When young Emmanuel applies for a job, he knows he needs to tone down his racial self-presentation. If the phone rings and a potential employer is on the line, Emmanuel breathes deeply and turns “the Blackness in his voice down to a 1.5 on a 10-point scale.” As he and other characters discover, however, African-Americans can never modulate their race to a level that allows them to thrive in contemporary society. How Adjei-Brenyah’s characters respond to that revelation—with acquiescence, rage, or self-abnegation—is the question that drives these stories.
“The Finkelstein Five,” a satirical tale in which “the black scale” appears, is an instant classic, the rare text that simultaneously captures the zeitgeist and creates a timeless parable. Adjei-Brenyah juxtaposes the quotidian (Emmanuel’s search for work) with the horrific (a white man’s murder of five black children with a chainsaw). When the murderer is acquitted, Emmanuel at first attempts to ignore the injustice; he is so numb that he lets “the nothing he was feeling wash over him in one cold wave after another.” Soon, though, the accumulated abuse leads him in a violent direction.

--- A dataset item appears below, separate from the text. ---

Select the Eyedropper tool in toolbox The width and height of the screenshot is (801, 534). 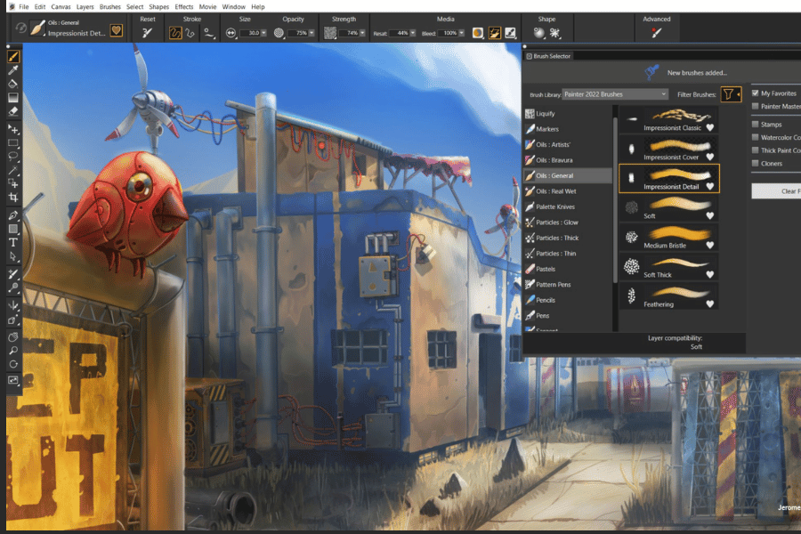pyautogui.click(x=13, y=69)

Several of the stories in Friday Black employ the conventions of genre fiction to smuggle in social commentary. In “The Era” Adjei-Brenyah borrows from dystopian novels—Divergent’s division of children into categories; Brave New World’s narcotizing citizens into submission—to tell a coming-of-age story.
In the story, Ben, a “clear-born” whose parents chose not to “optimize” his genetic make-up, has been trained to value “speaking his truth” above kindness and to reduce all human interactions to their utility.
Denigrated by his parents, who call him “slow and disappointing,” Ben in turn derides the emotional “shoelookers” who “don’t really do anything to anybody except make them proud to be themselves and not a no-good shoelooker.” Ben’s only hope for genuine human experience is to spend time with people who are “anti-prebirth science” and to withdraw from state-supplied drugs long enough to think for himself.
Adjei-Brenyah uses elements of the ghost story in “Lark Street,” but with a twist: the young male protagonist is haunted by twin fetuses his girlfriend recently aborted with morning-after pills. Not merely spectral presences, the fetuses have “shriveled and translucent” skin and “partially webbed” feet. As they demand that “Dad” tell them the story of their creation and demise, readers slowly realize who they really are.
That tension between the imaginary and the real animates several stories. In “The Lion and the Spider,” the hard-working son of a feckless father ponders the meaning of the old man’s bedtime stories. In the son’s version, the spider escapes the lion’s dominion just as the son plans to liberate himself from his father’s den. The narrator of “The Hospital Where” discovers that writing unleashes a god-like power: “I scribbled and felt the free feeling of fire in my bones. Transported into a world where I had command and anything was possible.” The euphoria of creation produces mixed results: it enables him to persevere through his father’s cancer treatments, but it also imbues him with the dubious conviction that he possesses the same control over the hospital’s patients that he has over his fictional characters.
Among the plaudits Friday Black has received is an enthusiastic endorsement from George Saunders, who teaches at Syracuse, where Adjei-Brenyah received his M.F.A. Saunders is an obvious influence on this collection, especially in “Zimmer Land,” which features an amusement park where middle-aged white men enact fantasies of shooting young African-Americans. Small touches, such as the use of absurd trademarks (“Murderpaint™ faux blood is sprinkled on his face”) and depicting low-level employees forced to endure progressive humiliations, are signature elements of the Saunders oeuvre. Adjei-Brenyah’s work is also reminiscent of Paul Beatty, a satirist who takes savage delight in tweaking the hypocrisy that underlies so-called polite sensibilities. Occasionally Adjei-Brenyah works in quieter mode; “In Retail” depicts the dismal absurdity and quiet desperation of working in the service economy.
The dark humor of Friday Black will not suit everyone’s taste—the faint of heart are encouraged to skip the title story, which lampoons the commercialization of Christmas with a scene of mayhem and death—but this collection announces the arrival of a remarkable new talent.
Sean Kinch grew up in Austin and attended Stanford. He earned a Ph.D. from the University of Texas. He now teaches at Montgomery Bell Academy in Nashville.